Approfondimenti su comfort, protezioni e norme
Le Scarpe Cofra MYKONOS ESD S3S FO SR sono progettate per un uso professionale dove contano sia la protezione antinfortunistica sia la gestione delle cariche elettrostatiche. Il modello rientra nella norma EN ISO 20345:2022, con costruzione pensata per resistere alle sollecitazioni tipiche dei reparti industriali. La presenza di una fodera traspirante e di una soletta termoformata aiuta a ridurre l’affaticamento, mentre l’anti-torsione migliora la stabilità nei movimenti laterali.
Se ti stai chiedendo quale sia il “valore pratico” di queste specifiche: in ambienti ESD non basta avere una scarpa qualsiasi S3. Serve una calzatura che lavori con componenti a bassa resistenza elettrica e con protezioni affidabili. Qui trovi entrambe le cose, con una struttura metal free e una suola in TPU/poliuretano adatta all’uso quotidiano.
FAQ
Le Cofra MYKONOS ESD S3S FO SR sono adatte per ambienti ESD in microelettronica?
Sì.

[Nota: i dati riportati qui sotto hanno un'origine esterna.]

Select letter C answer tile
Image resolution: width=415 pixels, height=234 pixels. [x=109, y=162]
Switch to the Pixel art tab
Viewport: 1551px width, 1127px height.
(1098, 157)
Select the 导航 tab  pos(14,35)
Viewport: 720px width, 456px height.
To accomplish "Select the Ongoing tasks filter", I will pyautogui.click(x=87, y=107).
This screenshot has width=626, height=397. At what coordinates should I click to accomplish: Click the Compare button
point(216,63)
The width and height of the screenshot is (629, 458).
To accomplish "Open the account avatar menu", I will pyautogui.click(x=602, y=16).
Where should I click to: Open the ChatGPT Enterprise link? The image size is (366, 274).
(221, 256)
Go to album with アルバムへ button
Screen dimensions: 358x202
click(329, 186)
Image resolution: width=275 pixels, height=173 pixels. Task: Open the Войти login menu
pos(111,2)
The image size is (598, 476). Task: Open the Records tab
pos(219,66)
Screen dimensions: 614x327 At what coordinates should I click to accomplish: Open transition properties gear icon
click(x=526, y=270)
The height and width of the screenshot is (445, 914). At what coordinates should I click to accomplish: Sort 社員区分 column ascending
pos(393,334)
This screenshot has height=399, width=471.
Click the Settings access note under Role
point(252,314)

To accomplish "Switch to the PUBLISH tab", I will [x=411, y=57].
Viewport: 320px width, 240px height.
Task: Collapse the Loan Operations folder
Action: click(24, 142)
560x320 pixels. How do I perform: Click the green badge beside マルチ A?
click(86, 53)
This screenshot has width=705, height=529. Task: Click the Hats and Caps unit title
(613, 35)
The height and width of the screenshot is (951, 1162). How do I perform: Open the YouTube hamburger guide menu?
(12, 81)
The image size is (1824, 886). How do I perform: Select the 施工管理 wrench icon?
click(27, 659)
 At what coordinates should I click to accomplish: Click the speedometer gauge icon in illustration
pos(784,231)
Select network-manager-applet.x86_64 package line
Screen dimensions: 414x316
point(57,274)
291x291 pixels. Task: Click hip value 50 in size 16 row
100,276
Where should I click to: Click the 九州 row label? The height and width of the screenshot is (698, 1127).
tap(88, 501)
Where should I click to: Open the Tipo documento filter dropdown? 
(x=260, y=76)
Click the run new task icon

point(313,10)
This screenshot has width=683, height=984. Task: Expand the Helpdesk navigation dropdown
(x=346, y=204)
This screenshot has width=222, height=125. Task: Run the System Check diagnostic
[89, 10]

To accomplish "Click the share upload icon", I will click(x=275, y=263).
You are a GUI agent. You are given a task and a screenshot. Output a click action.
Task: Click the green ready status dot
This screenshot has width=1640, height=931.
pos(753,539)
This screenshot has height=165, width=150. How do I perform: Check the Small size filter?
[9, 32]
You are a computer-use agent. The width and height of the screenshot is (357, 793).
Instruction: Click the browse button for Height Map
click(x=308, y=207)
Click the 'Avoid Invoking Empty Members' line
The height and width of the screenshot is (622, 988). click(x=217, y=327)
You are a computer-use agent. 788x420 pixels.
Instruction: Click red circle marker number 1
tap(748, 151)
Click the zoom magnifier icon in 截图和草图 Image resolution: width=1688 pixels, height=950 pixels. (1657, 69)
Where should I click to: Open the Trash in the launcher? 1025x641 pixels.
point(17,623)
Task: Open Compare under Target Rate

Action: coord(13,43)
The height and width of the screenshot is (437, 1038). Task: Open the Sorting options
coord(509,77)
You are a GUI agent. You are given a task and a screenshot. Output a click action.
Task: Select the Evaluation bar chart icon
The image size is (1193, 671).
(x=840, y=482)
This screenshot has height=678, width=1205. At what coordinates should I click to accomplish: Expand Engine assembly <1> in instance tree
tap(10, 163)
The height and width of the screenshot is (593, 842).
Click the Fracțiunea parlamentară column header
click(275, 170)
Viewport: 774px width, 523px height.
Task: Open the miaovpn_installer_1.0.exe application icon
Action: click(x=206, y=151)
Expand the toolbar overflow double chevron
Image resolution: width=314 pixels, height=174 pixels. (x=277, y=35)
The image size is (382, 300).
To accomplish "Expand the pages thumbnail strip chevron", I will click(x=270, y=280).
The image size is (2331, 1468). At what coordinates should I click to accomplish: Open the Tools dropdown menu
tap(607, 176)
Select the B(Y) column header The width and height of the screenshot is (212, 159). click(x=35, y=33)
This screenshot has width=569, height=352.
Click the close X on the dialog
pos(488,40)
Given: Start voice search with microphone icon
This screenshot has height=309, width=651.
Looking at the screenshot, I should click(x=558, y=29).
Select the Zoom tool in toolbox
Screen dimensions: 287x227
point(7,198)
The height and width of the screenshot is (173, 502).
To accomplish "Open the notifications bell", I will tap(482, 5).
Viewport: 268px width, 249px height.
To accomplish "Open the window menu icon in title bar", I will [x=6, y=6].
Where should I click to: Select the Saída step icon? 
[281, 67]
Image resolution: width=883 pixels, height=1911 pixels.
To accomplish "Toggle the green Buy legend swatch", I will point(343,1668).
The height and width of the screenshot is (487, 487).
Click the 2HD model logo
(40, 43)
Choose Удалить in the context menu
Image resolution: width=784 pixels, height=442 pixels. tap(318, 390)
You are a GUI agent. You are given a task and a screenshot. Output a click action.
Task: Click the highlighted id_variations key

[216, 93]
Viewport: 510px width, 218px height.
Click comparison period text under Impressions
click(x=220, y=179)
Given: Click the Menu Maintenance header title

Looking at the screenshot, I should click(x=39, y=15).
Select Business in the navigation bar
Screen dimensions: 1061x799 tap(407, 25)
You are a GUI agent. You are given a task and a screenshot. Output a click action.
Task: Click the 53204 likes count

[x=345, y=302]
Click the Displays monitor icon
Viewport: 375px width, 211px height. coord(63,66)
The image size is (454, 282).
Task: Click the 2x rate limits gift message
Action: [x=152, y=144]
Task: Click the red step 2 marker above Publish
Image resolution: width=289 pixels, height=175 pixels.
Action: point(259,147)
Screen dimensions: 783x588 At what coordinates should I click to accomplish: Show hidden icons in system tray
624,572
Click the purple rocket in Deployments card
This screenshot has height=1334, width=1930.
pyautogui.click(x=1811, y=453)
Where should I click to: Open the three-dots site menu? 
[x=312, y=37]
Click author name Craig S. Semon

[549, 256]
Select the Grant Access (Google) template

Sono pensate per la gestione delle cariche elettrostatiche (ESD) e per l’uso in industria microelettronica, dove la calzatura deve contribuire alla riduzione del rischio legato alle scariche.
Cosa significa “metal free” in questa scarpa da lavoro?
Significa che le parti di protezione principali (come puntale e lamina) sono realizzate senza componenti metalliche. In pratica, è una scelta utile quando si preferiscono calzature con protezioni non metalliche mantenendo la conformità antinfortunistica.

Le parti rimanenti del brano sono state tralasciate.